» Data provided:

* * *

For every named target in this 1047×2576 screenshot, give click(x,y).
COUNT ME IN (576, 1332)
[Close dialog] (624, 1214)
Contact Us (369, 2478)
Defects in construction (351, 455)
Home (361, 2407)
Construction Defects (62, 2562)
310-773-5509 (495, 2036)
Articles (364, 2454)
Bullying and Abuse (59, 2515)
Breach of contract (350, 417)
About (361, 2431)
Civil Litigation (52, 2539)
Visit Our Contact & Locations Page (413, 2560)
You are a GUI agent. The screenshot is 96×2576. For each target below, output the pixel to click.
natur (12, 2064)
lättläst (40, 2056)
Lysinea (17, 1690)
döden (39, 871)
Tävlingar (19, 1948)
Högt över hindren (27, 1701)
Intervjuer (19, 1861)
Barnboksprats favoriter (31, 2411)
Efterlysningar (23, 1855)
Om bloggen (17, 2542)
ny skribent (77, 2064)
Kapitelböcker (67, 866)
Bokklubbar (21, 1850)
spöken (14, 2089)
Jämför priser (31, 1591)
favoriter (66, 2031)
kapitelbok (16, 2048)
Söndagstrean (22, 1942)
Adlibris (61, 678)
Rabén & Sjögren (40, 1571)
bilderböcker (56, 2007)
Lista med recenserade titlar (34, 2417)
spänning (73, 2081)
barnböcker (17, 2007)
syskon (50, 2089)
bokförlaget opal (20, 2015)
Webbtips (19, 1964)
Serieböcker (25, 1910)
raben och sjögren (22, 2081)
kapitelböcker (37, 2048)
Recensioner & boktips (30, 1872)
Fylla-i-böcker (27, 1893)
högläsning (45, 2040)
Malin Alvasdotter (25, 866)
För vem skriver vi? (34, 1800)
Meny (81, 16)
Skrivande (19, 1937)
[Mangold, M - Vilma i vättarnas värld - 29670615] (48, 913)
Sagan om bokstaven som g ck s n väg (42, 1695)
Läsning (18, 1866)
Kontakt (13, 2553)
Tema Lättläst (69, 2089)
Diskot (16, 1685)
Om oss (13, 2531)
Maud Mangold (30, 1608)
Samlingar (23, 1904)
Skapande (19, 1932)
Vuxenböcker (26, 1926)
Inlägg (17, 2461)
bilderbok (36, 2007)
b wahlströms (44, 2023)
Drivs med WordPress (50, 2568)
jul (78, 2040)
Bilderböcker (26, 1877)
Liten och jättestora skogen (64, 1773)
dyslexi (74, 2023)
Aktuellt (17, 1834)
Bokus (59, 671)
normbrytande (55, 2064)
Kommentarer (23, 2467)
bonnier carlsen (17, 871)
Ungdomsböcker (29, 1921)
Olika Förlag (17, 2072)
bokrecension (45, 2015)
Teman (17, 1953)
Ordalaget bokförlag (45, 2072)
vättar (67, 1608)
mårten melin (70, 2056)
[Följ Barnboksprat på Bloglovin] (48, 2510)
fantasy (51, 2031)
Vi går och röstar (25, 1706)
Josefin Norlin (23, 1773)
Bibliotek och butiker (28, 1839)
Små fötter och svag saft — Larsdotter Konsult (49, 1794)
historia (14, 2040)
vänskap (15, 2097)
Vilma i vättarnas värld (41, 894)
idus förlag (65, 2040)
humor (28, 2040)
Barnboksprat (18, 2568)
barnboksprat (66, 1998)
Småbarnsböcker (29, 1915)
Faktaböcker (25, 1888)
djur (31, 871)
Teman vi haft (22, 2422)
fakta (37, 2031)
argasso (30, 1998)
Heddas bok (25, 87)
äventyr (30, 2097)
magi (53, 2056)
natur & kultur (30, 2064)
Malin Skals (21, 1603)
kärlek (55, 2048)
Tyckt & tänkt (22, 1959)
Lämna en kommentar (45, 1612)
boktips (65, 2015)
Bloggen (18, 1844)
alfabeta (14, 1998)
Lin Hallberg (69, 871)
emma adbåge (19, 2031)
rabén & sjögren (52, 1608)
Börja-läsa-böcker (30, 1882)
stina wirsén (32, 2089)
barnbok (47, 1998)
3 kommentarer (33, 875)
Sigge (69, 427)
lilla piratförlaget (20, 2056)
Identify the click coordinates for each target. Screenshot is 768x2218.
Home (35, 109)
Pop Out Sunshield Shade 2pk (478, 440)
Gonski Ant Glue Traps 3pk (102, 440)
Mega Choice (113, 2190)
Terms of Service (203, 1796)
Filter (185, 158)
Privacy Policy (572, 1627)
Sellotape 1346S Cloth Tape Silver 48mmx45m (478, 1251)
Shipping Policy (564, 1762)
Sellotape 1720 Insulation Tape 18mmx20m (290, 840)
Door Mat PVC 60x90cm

* * *

» Your instructions:
The entries are to be repeated exactly, with nothing altered.

» Solution:
For every named target in this 1047×2576 screenshot, give click(x,y).
COUNT ME IN (576, 1332)
[Close dialog] (624, 1214)
Contact Us (369, 2478)
Defects in construction (351, 455)
Home (361, 2407)
Construction Defects (62, 2562)
310-773-5509 (495, 2036)
Articles (364, 2454)
Bullying and Abuse (59, 2515)
Breach of contract (350, 417)
About (361, 2431)
Civil Litigation (52, 2539)
Visit Our Contact & Locations Page (413, 2560)
You are a GUI agent. The screenshot is 96×2576. For each target below, output the pixel to click.
natur (12, 2064)
lättläst (40, 2056)
Lysinea (17, 1690)
döden (39, 871)
Tävlingar (19, 1948)
Högt över hindren (27, 1701)
Intervjuer (19, 1861)
Barnboksprats favoriter (31, 2411)
Efterlysningar (23, 1855)
Om bloggen (17, 2542)
ny skribent (77, 2064)
Kapitelböcker (67, 866)
Bokklubbar (21, 1850)
spöken (14, 2089)
Jämför priser (31, 1591)
favoriter (66, 2031)
kapitelbok (16, 2048)
Söndagstrean (22, 1942)
Adlibris (61, 678)
Rabén & Sjögren (40, 1571)
bilderböcker (56, 2007)
Lista med recenserade titlar (34, 2417)
spänning (73, 2081)
barnböcker (17, 2007)
syskon (50, 2089)
bokförlaget opal (20, 2015)
Webbtips (19, 1964)
Serieböcker (25, 1910)
raben och sjögren (22, 2081)
kapitelböcker (37, 2048)
Recensioner & boktips (30, 1872)
Fylla-i-böcker (27, 1893)
högläsning (45, 2040)
Malin Alvasdotter (25, 866)
För vem skriver vi? (34, 1800)
Meny (81, 16)
Skrivande (19, 1937)
[Mangold, M - Vilma i vättarnas värld - 29670615] (48, 913)
Sagan om bokstaven som g ck s n väg (42, 1695)
Läsning (18, 1866)
Kontakt (13, 2553)
Tema Lättläst (69, 2089)
Diskot (16, 1685)
Om oss (13, 2531)
Maud Mangold (30, 1608)
Samlingar (23, 1904)
Skapande (19, 1932)
Vuxenböcker (26, 1926)
Inlägg (17, 2461)
bilderbok (36, 2007)
b wahlströms (44, 2023)
Drivs med WordPress (50, 2568)
jul (78, 2040)
Bilderböcker (26, 1877)
Liten och jättestora skogen (64, 1773)
dyslexi (74, 2023)
Aktuellt (17, 1834)
Bokus (59, 671)
normbrytande (55, 2064)
Kommentarer (23, 2467)
bonnier carlsen (17, 871)
Ungdomsböcker (29, 1921)
Olika Förlag (17, 2072)
bokrecension (45, 2015)
Teman (17, 1953)
Ordalaget bokförlag (45, 2072)
vättar (67, 1608)
mårten melin (70, 2056)
[Följ Barnboksprat på Bloglovin] (48, 2510)
fantasy (51, 2031)
Vi går och röstar (25, 1706)
Josefin Norlin (23, 1773)
Bibliotek och butiker (28, 1839)
Små fötter och svag saft — Larsdotter Konsult (49, 1794)
historia (14, 2040)
vänskap (15, 2097)
Vilma i vättarnas värld (41, 894)
idus förlag (65, 2040)
humor (28, 2040)
Barnboksprat (18, 2568)
barnboksprat (66, 1998)
Småbarnsböcker (29, 1915)
Faktaböcker (25, 1888)
djur (31, 871)
Teman vi haft (22, 2422)
fakta (37, 2031)
argasso (30, 1998)
Heddas bok (25, 87)
äventyr (30, 2097)
magi (53, 2056)
natur & kultur (30, 2064)
Malin Skals (21, 1603)
kärlek (55, 2048)
Tyckt & tänkt (22, 1959)
Lämna en kommentar (45, 1612)
boktips (65, 2015)
Bloggen (18, 1844)
alfabeta (14, 1998)
Lin Hallberg (69, 871)
emma adbåge (19, 2031)
rabén & sjögren (52, 1608)
Börja-läsa-böcker (30, 1882)
stina wirsén (32, 2089)
barnbok (47, 1998)
3 kommentarer (33, 875)
Sigge (69, 427)
lilla piratförlaget (20, 2056)
Identify the click coordinates for each target. Screenshot is 768x2218.
Home (35, 109)
Pop Out Sunshield Shade 2pk (478, 440)
Gonski Ant Glue Traps 3pk (102, 440)
Mega Choice (113, 2190)
Terms of Service (203, 1796)
Filter (185, 158)
Privacy Policy (572, 1627)
Sellotape 1346S Cloth Tape Silver 48mmx45m (478, 1251)
Shipping Policy (564, 1762)
Sellotape 1720 Insulation Tape 18mmx20m (290, 840)
Door Mat PVC 60x90cm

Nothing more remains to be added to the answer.